101 Menard in its Adjudication Application contended it was entitled to the amount of $172,320. Menard further contended that as the bank guarantee had been provided there was no entitlement to retain the cash retention.

 

102 Avopiling contended before the Adjudicator that he had no jurisdiction under the Act to determine the return of the bank guarantee. However Avopiling did not take any issue that the guarantee had been provided in lieu of the retention. Importantly however on the other hand Menard had made no claim for a return of the bank guarantee. Avopiling did however assert that final acceptance of the work had not been achieved. It therefore submitted it was entitled to a right to the retention. Menard had of course in respect of other items contended its work was completed and for example had no rectification work to undertake, and that it had met all relevant milestones.

 

103 Avopiling's complaint, as I understand it in part, is that in determining he did have jurisdiction the Adjudicator relied upon s 13(3)(b) of the Act upon which Avopiling was not given a proper opportunity to make submissions. Menard did not rely upon that provision at all.
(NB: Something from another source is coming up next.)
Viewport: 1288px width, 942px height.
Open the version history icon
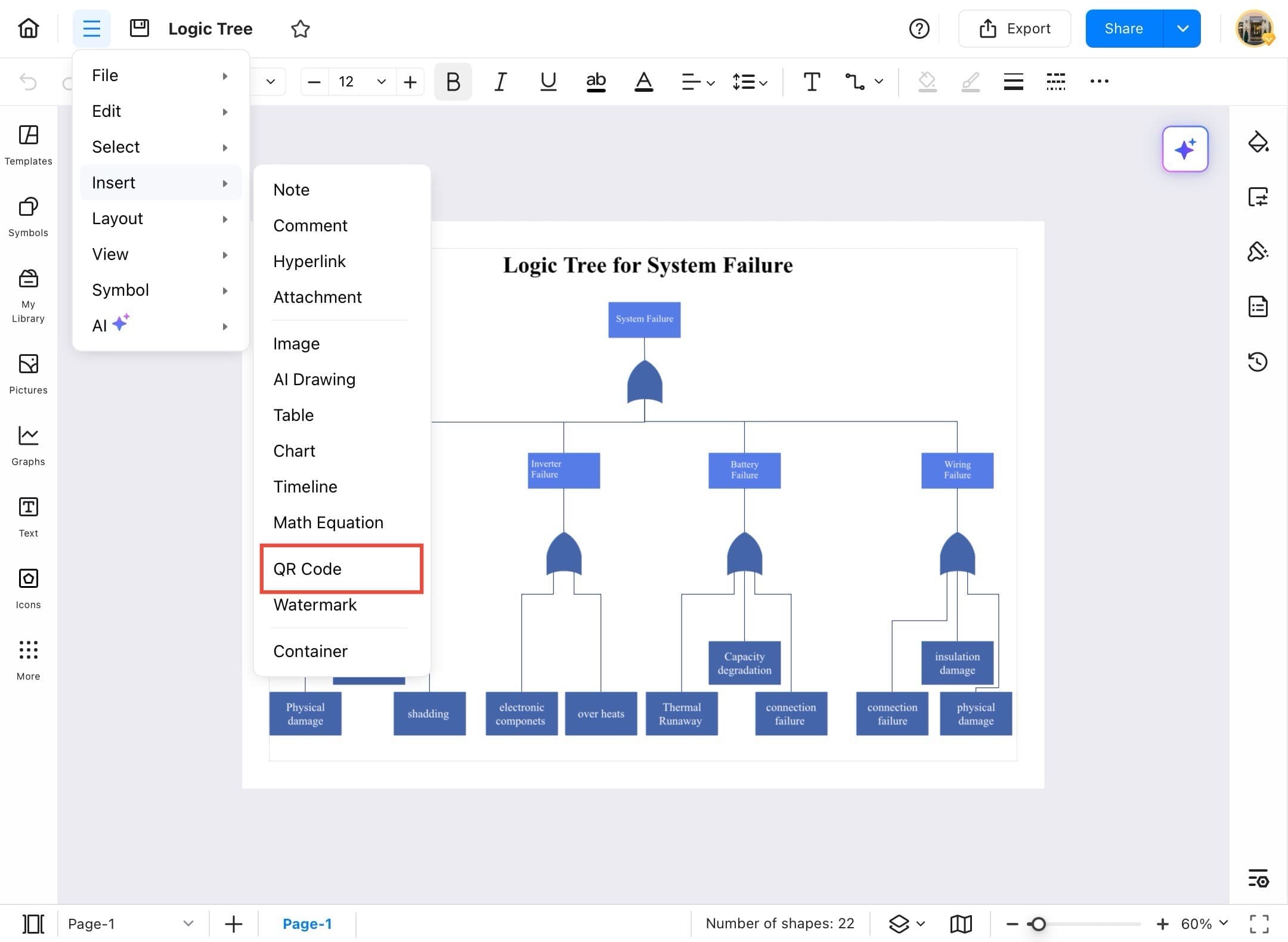click(1258, 361)
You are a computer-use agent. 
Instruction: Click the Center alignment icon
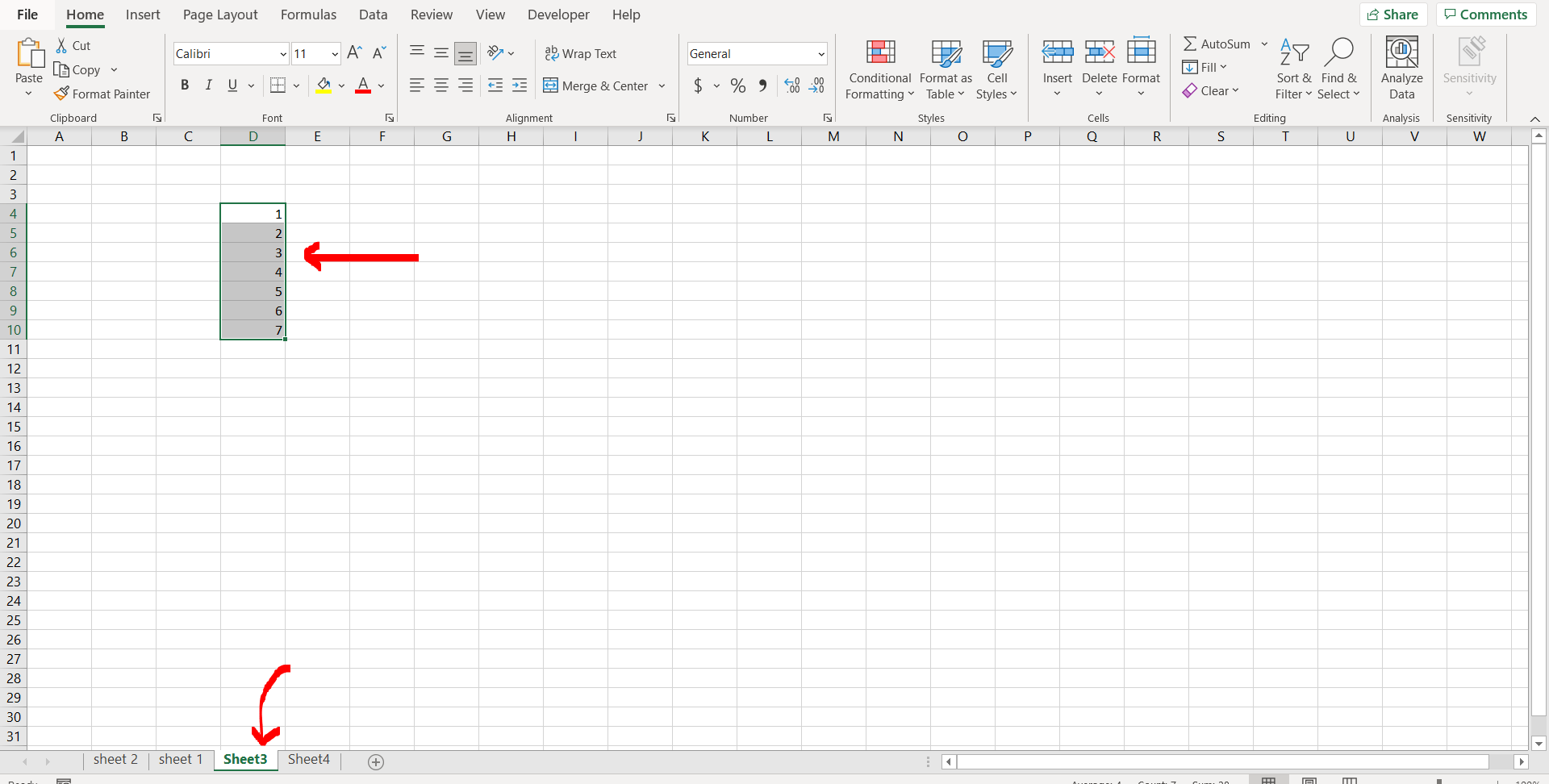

In addition Avopiling submits that the Adjudicator was in error in calling s13(3) in aid as it refers to amounts held by way of retention and not to securities held for the proper performance of contractual obligations. Avopiling contends that bank guarantees and other performance guarantees are by their nature not amounts held under a construction contract. They may, it submits, give rise to independent contractual rights and obligations to third party financial institutions. Avopiling also submits that the Adjudicator's rulings otherwise are far from clear in explaining his reasoning process.

 

104 In determining this issue the Adjudicator referred back to an earlier part of his Determination, described as "section 4(c)". In that section he found he had jurisdiction to determine the release of the bank guarantee. This would not appear to be correct as a matter of law but it is not what Menard sought in any event. Avopiling made a submission on jurisdiction but failed to grapple with there being no claim for the return of the guarantee.

 

105 Avopiling appears to have contended that it was entitled to withhold the retention as well as the bank guarantee because the final acceptance of the work was still pending. Menard claimed back the $172,320 on the basis that the works were substantially complete "including the provision of all QA documentation". Menard also pointed out quite expressly that the bank guarantee was substituted in lieu and there was no basis to retain both.

 

106 The Adjudicator was confronted again with opposing factual positions. He was entitled to resolve that one way or the other. It is again in my view clear by inference at least that in finding Menard was entitled to the return of the $172,320 he was clearly finding the work was relevantly complete. That is entirely consistent with his other findings on defects, milestones and the like. He did not accept Menard was responsible for any timing issues. He rejected Avopilings asserted right to retain that sum.

 

107 Even if the Adjudicator was in error when he rejected Avopiling's contention about jurisdiction it was not material in the final result. In my view what he did does not expose jurisdictional error. For completeness Avopiling submitted that the Financial Summary exposes error on the part of the Adjudicator. It may be that the table attached to his reasons is difficult to reconcile. I do not consider even if that is correct that alone otherwise detracts from his reasoning process. In any event he clearly found the $173,320 should be returned and Menard does not seek any relief as to the bank guarantee.

 

108 Again I do not consider jurisdictional error warranting intervention has been exposed.

 

Conclusion

 

109 As a result of my reasons Avopiling is not entitled to any of the claimed relief.

 

110 I would invite the parties to prepare short minutes to reflect these reasons.

 

111 I would also reserve the question of costs and invite the parties to have the matter relisted for argument on that issue.